Frequently, when people talk of commons today, they refer to Garrett Hardin’s 1968 essay “The Tragedy of the Commons,” which you take issue with. What’s your beef?
Hardin missed the fact that traditional commons were managed by custom; they were stinted, which is to say every community enforced clear limits to use. Once a year, commoners would "beat the bounds," walking the common lands armed with axes, mattocks, and crowbars to demolish any hedge, fence, ditch, stile, gate, or building that had been erected without permission. We should devise ways to beat the bounds of the cultural commons!
And what is a monopoly?
Exclusive control of the supply or trade of a commodity. The Founders viewed copyright not as a property right but as a monopoly. They thought short-term monopolies were useful as "incitements to ingenuity," but that monopoly power had traditionally been a tool of despotism. That's why the Constitution says copyright and patent should be "limited."
What was the primary purpose of copyright as the Founders thought of it?
The first U.S. copyright law in 1790 was called "an Act for the encouragement of learning," a phrase borrowed from the 1710 Statute of Anne in England. Education and the "progress of science" (meaning knowledge) were the ends toward which copyright was directed.
Why do you call Ben Franklin a pirate?
He was apprenticed to his brother, a printer, until they quarreled and Franklin ran away to Philadelphia. Under the guild system, apprentices were not allowed to take the skills they were learning and leave. After the Revolution, when Franklin was in Paris, he was regularly approached by artisans who wanted to emigrate to the United States, taking trade secrets with them. Franklin always supported them and their "illegal" acts.
Your book has many terrific quotes and literary examples and shocking news stories. What is your method for collecting material?

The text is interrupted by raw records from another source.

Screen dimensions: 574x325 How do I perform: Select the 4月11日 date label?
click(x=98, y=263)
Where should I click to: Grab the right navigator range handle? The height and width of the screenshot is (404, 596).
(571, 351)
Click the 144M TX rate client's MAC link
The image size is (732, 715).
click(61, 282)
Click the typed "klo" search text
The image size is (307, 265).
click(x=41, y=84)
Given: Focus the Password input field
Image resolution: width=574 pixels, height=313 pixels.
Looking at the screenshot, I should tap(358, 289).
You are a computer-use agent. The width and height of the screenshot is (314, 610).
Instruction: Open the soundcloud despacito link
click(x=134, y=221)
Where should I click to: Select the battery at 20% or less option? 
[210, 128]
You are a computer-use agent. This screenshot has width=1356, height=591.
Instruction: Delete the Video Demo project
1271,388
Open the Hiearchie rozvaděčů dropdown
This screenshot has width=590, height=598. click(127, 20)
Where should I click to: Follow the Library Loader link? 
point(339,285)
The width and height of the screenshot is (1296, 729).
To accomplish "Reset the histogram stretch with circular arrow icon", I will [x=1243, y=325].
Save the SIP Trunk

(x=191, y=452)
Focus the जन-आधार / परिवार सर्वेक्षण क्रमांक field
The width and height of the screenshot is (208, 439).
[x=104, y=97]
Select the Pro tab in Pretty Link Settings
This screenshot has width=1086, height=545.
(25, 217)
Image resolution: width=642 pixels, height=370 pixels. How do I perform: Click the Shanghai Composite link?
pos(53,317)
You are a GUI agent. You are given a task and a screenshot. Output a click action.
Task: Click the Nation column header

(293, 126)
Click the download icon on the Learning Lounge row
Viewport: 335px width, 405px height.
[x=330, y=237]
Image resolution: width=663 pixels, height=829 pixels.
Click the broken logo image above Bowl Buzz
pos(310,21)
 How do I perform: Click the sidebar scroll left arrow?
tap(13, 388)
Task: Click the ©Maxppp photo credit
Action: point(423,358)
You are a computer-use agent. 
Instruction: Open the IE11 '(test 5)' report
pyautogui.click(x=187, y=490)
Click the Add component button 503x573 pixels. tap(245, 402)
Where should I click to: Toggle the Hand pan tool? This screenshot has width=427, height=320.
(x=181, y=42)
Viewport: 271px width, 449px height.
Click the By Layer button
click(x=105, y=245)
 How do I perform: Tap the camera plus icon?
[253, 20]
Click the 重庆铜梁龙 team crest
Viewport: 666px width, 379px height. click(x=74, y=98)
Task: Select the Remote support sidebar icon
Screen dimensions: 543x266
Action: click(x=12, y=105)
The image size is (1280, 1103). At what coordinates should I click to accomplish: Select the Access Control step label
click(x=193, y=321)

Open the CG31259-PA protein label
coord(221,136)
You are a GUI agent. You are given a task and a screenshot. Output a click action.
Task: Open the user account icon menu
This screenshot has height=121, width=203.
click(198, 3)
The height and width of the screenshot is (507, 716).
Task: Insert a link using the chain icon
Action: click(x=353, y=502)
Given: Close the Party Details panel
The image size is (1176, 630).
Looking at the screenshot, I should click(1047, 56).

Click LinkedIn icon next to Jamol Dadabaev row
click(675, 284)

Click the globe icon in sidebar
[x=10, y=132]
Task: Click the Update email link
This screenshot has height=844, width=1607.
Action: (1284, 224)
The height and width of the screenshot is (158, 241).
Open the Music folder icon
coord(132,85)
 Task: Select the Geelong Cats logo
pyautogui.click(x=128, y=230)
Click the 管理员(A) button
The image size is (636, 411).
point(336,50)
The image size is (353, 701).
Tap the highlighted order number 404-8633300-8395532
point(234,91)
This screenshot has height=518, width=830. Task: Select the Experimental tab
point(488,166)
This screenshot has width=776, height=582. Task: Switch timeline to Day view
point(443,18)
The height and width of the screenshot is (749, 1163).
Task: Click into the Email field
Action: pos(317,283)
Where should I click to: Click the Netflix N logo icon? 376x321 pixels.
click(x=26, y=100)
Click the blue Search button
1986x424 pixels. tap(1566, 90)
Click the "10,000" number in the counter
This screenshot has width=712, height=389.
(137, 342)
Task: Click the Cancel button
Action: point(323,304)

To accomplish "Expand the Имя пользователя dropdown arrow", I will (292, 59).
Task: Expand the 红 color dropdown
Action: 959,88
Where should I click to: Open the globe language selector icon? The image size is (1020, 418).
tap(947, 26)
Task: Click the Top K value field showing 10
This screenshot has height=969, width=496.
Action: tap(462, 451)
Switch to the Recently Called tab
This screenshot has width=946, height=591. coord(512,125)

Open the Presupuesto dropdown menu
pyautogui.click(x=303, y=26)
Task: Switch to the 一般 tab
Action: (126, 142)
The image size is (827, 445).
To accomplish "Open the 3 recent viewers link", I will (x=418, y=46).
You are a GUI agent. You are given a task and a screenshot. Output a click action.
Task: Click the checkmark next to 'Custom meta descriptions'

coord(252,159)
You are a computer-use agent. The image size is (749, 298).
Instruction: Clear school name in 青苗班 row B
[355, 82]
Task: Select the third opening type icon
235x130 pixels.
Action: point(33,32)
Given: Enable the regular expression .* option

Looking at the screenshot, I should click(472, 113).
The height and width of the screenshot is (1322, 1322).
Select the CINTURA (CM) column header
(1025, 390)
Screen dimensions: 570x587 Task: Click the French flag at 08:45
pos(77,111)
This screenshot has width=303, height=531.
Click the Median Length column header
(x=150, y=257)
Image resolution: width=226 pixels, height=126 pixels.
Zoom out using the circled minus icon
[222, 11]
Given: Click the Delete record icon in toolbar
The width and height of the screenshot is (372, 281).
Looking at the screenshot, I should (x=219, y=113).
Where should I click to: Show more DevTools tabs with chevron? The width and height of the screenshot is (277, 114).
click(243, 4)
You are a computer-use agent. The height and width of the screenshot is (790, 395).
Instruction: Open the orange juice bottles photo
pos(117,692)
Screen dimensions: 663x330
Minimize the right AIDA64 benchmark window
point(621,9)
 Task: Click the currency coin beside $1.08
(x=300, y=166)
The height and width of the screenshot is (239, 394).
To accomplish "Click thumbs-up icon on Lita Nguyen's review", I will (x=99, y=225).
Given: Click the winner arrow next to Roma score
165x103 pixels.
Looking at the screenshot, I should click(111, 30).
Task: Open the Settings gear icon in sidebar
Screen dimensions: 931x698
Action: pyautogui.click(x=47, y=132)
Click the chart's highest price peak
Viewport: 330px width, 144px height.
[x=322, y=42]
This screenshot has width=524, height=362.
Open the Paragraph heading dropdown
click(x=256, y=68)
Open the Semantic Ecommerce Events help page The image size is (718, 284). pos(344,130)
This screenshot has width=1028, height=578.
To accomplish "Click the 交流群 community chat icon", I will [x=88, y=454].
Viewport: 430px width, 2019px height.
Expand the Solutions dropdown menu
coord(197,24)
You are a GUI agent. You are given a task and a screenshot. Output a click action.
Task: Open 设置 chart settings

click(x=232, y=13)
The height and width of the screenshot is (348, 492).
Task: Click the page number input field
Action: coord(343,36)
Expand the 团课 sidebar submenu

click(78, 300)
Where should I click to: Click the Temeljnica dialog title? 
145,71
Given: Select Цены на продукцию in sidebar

Go to parties with interesting people and get them to tell you stories. And, of course, read a lot. But parties are more fun.
Who invented the intermittent windshield wiper, and why do you care?
In 1962, one Robert Kearns came up with the idea for an intermittent windshield wiper and demonstrated the device to the Ford Motor Company. In 1969, Ford began to offer the intermittent windshield wiper under its own patents. Kearns sued and won about 90¢ for each vehicle with intermittent wipers.
I tell this story to describe how the public domain surrounds us. What would a car cost if every idea for every part were covered by a perpetual patent? The Kearns story helps me imagine an answer.
How does Bob Dylan fit into your story?
He's an artist whose genius is not that of a self-made man but of a great host, someone whose intelligence is capacious enough to entertain the vastness of an inherited cultural commons.
Footnote or endnote?
If the note is an aside to an ongoing argument, it should be in the footer. If the note is there simply to help curious readers find an author's sources, it should be at the end. Incidentally, my endnotes are listed by page number, but there are no page numbers in e-books. Surely a 90¢ invention could take care of this.